Also games are played with reporting real estate sales, because the yearly taxes are calculated on the sales value. Sellers pressure buyers to report a lower sales price than the actual (with an under-the-table payment for the difference). Buyers sometimes are willing to do that because it lowers their yearly property tax - but then when they sell they have to either pay a big capital gains step-up in value or persuade their buyer to do another under-the-table mis-reported type deal. 

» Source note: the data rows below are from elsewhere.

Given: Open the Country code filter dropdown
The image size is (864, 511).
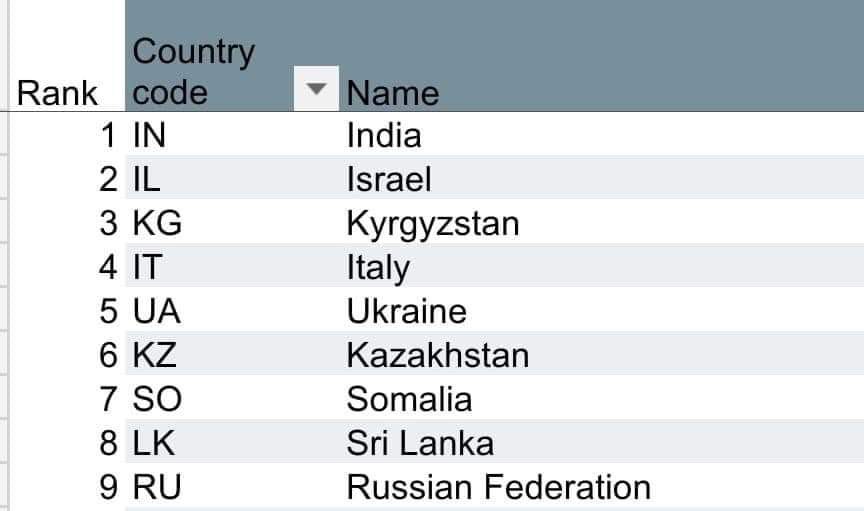Looking at the screenshot, I should (x=316, y=89).
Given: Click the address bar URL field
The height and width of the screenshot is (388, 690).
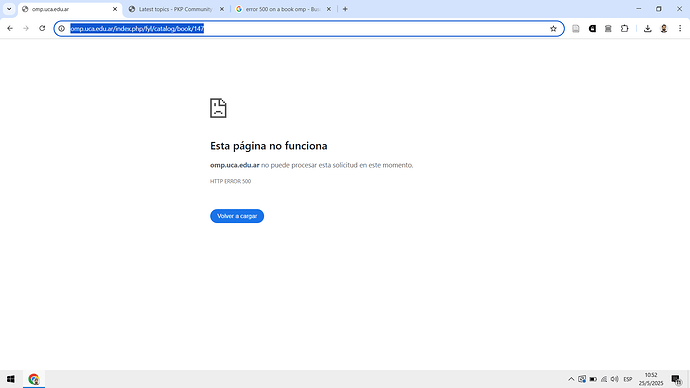Looking at the screenshot, I should [x=308, y=29].
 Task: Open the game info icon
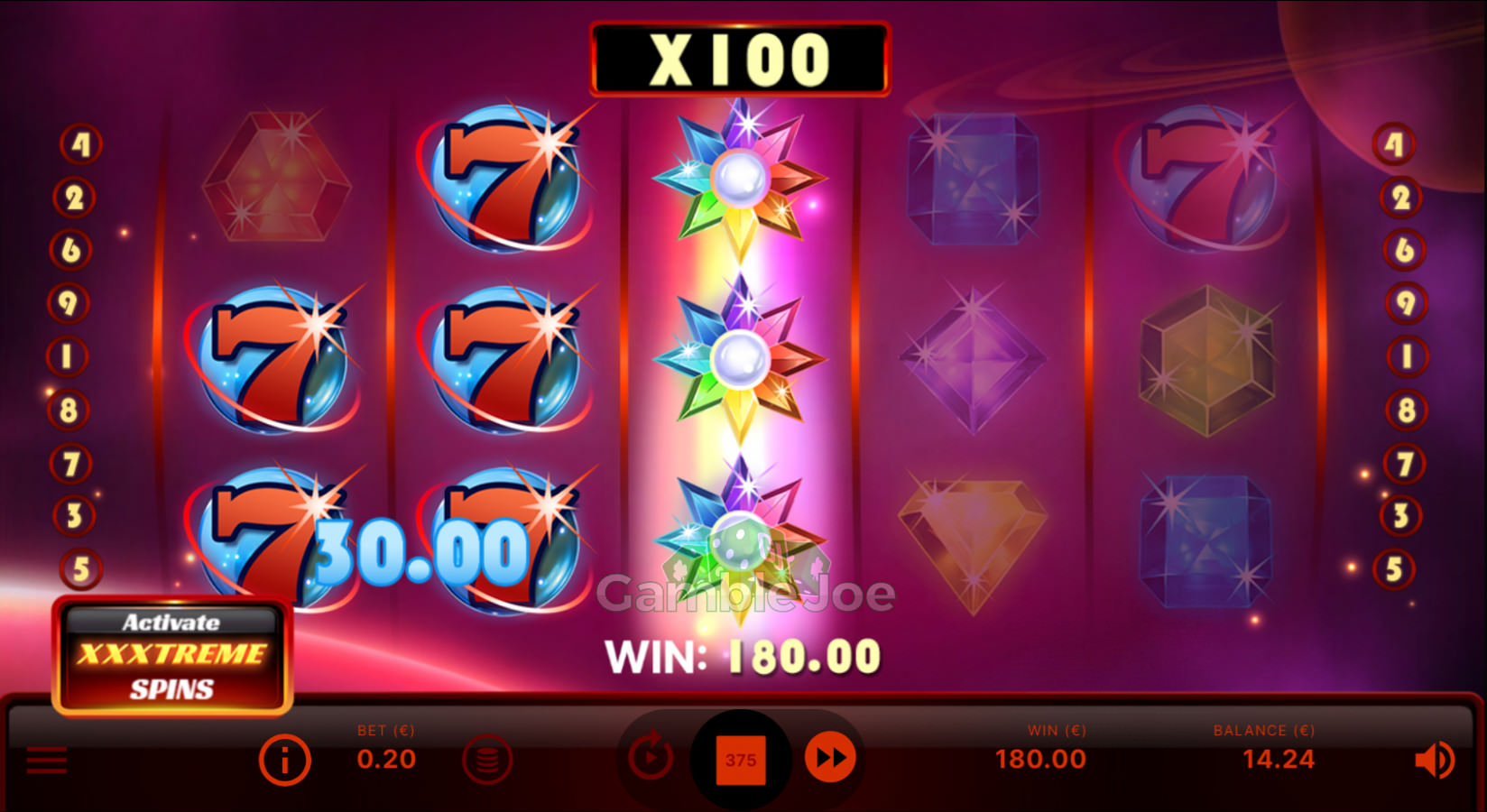tap(285, 760)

On high-end property in this area there has been a lot of price appreciation, and so a lot of the properties you look at will have this problem of misreported price history. If you don't want to get stuck with someone else's capital gains liability you'll have trouble making a deal. I was lucky that I found someone selling who had lived in the place as his primary residence, so he had the tax deduction and could use it to cover the taxes, so we reported the correct sales price - and my annual property taxes are about 3x vs what he'd been paying.

But even if the financials make sense on paper, I'd still not advise a remote-control rental in Mexico.

The apartment manager that ran the apartment I rented for the owner was a bit crooked. I suspect that's common. She was taking 10% of the rent plus whatever extras that she could get away with, some of which I only suspect. I didn't need the parking space that came with the apartment, she asked if she could use it, so I said sure (she was only going to use it when visiting the building). Later on it seems it got rented to someone full time, without the owner knowing about that side deal.

She always had the same guys doing repairs. Whether that was because they were the ones she had on her contacts or because she was getting kickbacks I don't know. But they weren't always very competent, and the same things would get repaired multiple times. When it came time to move out, she was going to keep the security deposit (2 months rent), telling the owner she'd given it back to me and telling me the owner refused to give it back. She tried to prevent direct communication between me and the owner, but I got around her via a lawyer.

I have heard stories about apartment mangers of short-term rentals that rented the apartment for a few more weeks a year than they reported to the owner, keeping the extra rents.

In general repairs here are needed more frequently than in the US. I lived in that old apartment 4 years and it seems there was always something going wrong. The living room ceiling fell in twice due to condensation. The first time the manager got insurance to pay for it, without telling the owners anything. But the repairs didn't fix the problem, they just replaced the falling drywall, so in two years it happened again, and the manager was going to do the same thing again, this time charging the owners and giving the work to the same guy as before. Then when it happened in another 2 years I'm sure she would have claimed insurance again, back and forth, every 2 years without ever fixing the problem.

One day I'm sitting in my living room and heard a huge crack sound. One of the plate glass windows (4'x8' panel) suddenly had a hole in it the size of a dime. I never did figure out whether it was a meteor or bullet or just the sun on the bottom half of the glass but not the top. The blind was pulled and there was no hole in it. Never found any projectile. 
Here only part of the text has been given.